SOURCE PASSAGE:
The quarterly cadence also surfaces deferral decisions before they drift into permanent ones. A scope deferral from three months ago, reviewed against its trigger condition, is a deliberate reconsideration. A scope deferral from eighteen months ago is a zombie decision — never explicitly closed, no longer relevant to how you're thinking, but silently shaping what you're building because the original "not yet" is now indistinguishable from "not ever."

Every founding team eventually hits the moment described in the new-CTO onboarding problem — a moment where someone in the room can't answer a foundational question about why the product is the way it is. For solo founders, that moment comes earlier, and it comes in a different form: it comes when the founder themselves can no longer explain the reasoning behind choices they made twelve months ago, because they made those choices in chat tabs that are now closed.

The first-year extraction pass doesn't prevent that moment. It converts it from "I don't know why we made that call" to "the reasoning is here — let me find the record." That's a different kind of organization. Not one with perfect documentation, but one where the deliberation that actually happened has a chance of being recovered.

The decisions were made. The reasoning was real. The question is whether it survives long enough to be useful.

Frequently asked questions

What categories of decisions dominate a solo founder's first year?

In most first-year extractions, stack and tooling decisions appear most often (30–40% of extracted records) because founders revisit these frequently early on. Pricing and packaging decisions cluster in months 3–6 as the product approaches launch. ICP definition decisions — who the product is really for, and specifically who it is not — accumulate steadily throughout the year and are the most consequential underdocumented category. Scope deferrals (deliberate "not building this yet" calls with conditions for revisiting) are the least documented category and the one that causes the most confusion when new advisors or co-founders join.

Why do solo founders rarely document their decisions even when using AI?

The AI chat session functions as a thinking-out-loud surface, not a documentation surface. Founders use it to reason through options, stress-test assumptions, and reach a conclusion — then close the tab and act on the decision without recording it anywhere persistent. The compounding effect: each undocumented decision becomes invisible context for every future decision, so later calls are made against a background of invisible constraints that the founder doesn't consciously surface even to themselves.

Which first-year startup decisions are most worth documenting?

In order of downstream impact: (1) ICP definition decisions — who the product is built for and specifically who it is not built for, because every subsequent feature, pricing, and positioning call builds on these. (2) Scope deferrals — deliberate "not building this" decisions with explicit conditions for revisiting, because these are the ones that become permanent without a trigger. (3) Stack and hosting decisions — not because they're underdocumented (founders often revisit these in AI sessions) but because the reasoning for the final choice is rarely captured after the evaluation is over. (4) Pricing and packaging decisions — the iterations that didn't ship contain the reasoning for the one that did.

How does a solo founder use WhyChose when there's no team to share a decision log with?

The solo-founder decision log serves two purposes that have nothing to do with sharing. First, it serves the founder's own continuity — a year-one founder who runs an extraction pass in month eight will find decisions they made in month two that contradict choices they're currently considering, and will understand their own reasoning more precisely than memory allows. Second, it serves as onboarding material for the first hire: the 10–15 most consequential decisions, extracted and assembled into a decision log, give a new technical co-founder or first engineer the context a years-long internal conversation would otherwise require.

THE TASK:
Answer these questions from the passage on solo founders' decisions:
1. How old is the scope deferral that the passage calls a zombie decision?
2. What does the AI chat session function as, according to the passage?
3. How many of the most consequential decisions are extracted for the first hire?

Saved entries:
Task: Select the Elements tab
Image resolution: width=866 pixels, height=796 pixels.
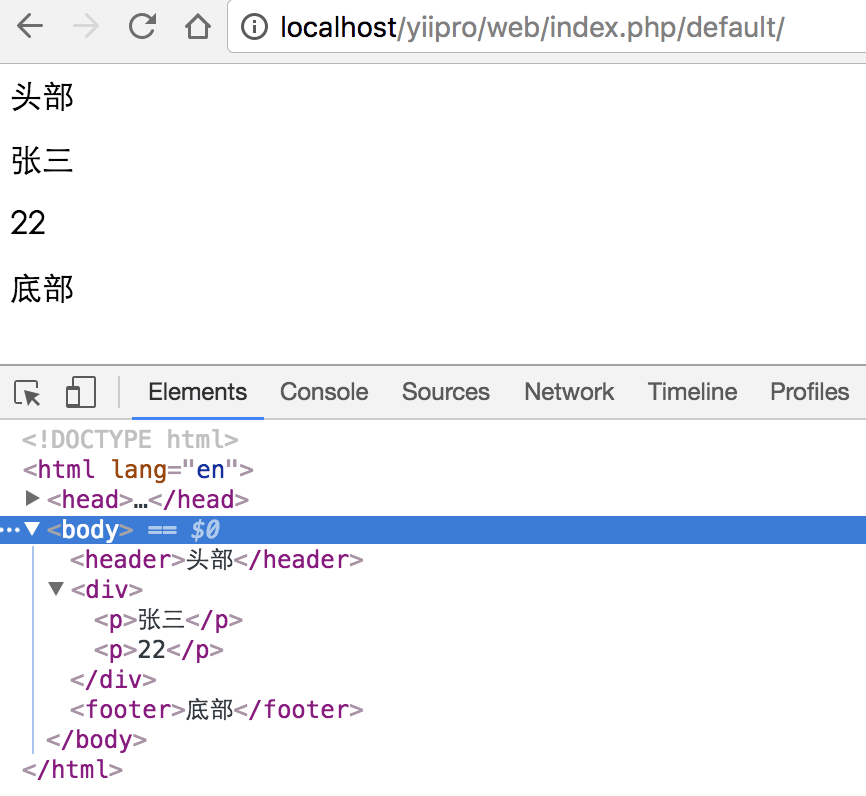Action: 197,392
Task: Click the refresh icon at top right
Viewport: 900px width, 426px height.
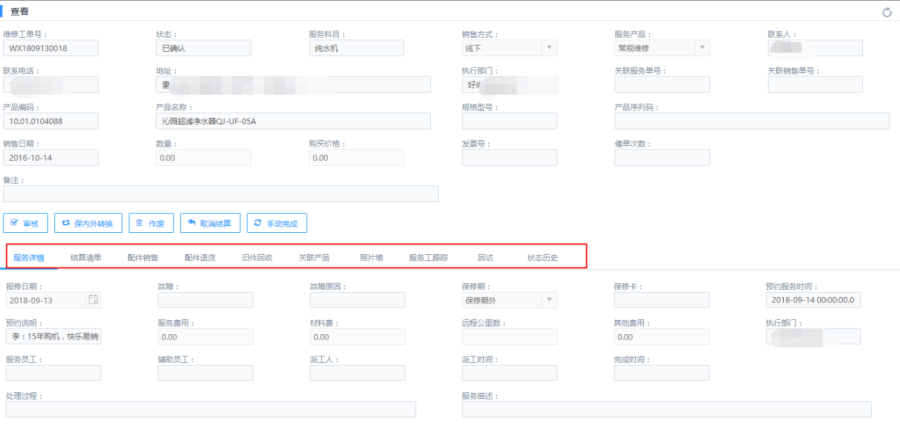Action: [x=886, y=12]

ANSWER SECTION:
1. Eighteen months old.
2. A thinking-out-loud surface, not a documentation surface.
3. 10–15.